» **Sezione del documento**
§ §

Vi sono aree più a rischio se il flusso d’aria è insufficiente a mantenere bassi i fattori implicati nello stress da caldo (temperatura, umidità, concentrazione di ammoniaca e metano).
Le variazioni cicliche legate all’alternanza giorno/notte sono ulteriormente influenzate dal flusso d’aria irregolare e dalle risposte fisiologiche delle bovine, che entrano a far parte delle variabili fondamentali che alterano il microclima stesso.
Vento ed effetto camino
La Cigr (Commission internationale du génie rural) è un’organizzazione non profit e non governativa nata dalla collaborazione delle varie associazioni di ingegneria agraria sparse nel mondo, cui appartengono esperti e ricercatori di molteplici Università europee e statunitensi.

§ §

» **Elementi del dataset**

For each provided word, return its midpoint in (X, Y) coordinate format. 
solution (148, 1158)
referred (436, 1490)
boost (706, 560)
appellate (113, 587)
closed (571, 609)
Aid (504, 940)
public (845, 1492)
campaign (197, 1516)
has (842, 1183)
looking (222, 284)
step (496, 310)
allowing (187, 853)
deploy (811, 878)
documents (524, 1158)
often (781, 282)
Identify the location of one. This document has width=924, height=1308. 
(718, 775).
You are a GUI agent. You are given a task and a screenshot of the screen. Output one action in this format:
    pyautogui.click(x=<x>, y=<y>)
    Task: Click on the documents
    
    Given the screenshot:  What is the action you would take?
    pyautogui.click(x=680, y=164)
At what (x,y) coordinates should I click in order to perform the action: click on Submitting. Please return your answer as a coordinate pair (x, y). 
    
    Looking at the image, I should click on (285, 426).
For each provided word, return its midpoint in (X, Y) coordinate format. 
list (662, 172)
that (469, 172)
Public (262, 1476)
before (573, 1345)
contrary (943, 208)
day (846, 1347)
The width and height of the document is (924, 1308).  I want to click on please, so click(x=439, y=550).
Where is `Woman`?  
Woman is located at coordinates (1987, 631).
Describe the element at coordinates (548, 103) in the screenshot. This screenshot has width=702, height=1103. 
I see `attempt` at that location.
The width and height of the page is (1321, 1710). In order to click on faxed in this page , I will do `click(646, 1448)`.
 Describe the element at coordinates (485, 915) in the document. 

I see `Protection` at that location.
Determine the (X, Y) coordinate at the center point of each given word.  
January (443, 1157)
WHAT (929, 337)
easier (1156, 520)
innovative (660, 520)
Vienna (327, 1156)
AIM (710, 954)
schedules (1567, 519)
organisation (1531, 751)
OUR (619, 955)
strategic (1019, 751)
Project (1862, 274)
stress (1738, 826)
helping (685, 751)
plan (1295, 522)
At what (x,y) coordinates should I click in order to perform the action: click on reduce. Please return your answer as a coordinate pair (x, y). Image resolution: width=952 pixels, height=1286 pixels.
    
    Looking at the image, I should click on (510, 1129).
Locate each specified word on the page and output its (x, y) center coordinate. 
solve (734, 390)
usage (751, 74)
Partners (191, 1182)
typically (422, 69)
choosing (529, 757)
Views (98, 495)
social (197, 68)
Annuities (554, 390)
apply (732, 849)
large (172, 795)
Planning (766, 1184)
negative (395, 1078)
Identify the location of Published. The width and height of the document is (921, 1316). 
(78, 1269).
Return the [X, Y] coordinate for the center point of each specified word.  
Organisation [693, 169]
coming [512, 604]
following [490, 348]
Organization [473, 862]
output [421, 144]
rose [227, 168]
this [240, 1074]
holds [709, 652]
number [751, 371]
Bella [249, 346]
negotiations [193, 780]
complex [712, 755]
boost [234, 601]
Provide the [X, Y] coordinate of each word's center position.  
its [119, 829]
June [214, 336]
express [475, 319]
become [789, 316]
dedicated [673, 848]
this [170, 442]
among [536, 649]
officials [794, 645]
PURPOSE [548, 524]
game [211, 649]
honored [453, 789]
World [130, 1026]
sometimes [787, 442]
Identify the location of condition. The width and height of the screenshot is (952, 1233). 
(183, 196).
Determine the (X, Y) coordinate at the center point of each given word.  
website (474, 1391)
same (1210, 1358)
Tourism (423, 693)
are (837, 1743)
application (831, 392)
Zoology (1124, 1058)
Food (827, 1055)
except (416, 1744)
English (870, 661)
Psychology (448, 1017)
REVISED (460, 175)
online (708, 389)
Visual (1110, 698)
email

§ §

» **Obiettivo A**
Elenca tutti i fattori che la sezione del documento indica come implicati nello stress da caldo.
» **Obiettivo B**
Riassumi per favore la sezione del documento in due frasi.
Le righe non servono per svolgere il lavoro.

» **Risposta attesa A**
Temperatura, umidità, concentrazione di ammoniaca, concentrazione di metano.

» **Risposta attesa B**
Alcune aree sono più a rischio quando il flusso d'aria non basta a mantenere bassi i fattori dello stress da caldo, e le variazioni cicliche tra giorno e notte sono influenzate anche dal flusso d'aria irregolare e dalle risposte fisiologiche delle bovine. La Cigr è un'organizzazione non profit e non governativa nata dalla collaborazione delle associazioni di ingegneria agraria, a cui appartengono esperti e ricercatori di università europee e statunitensi.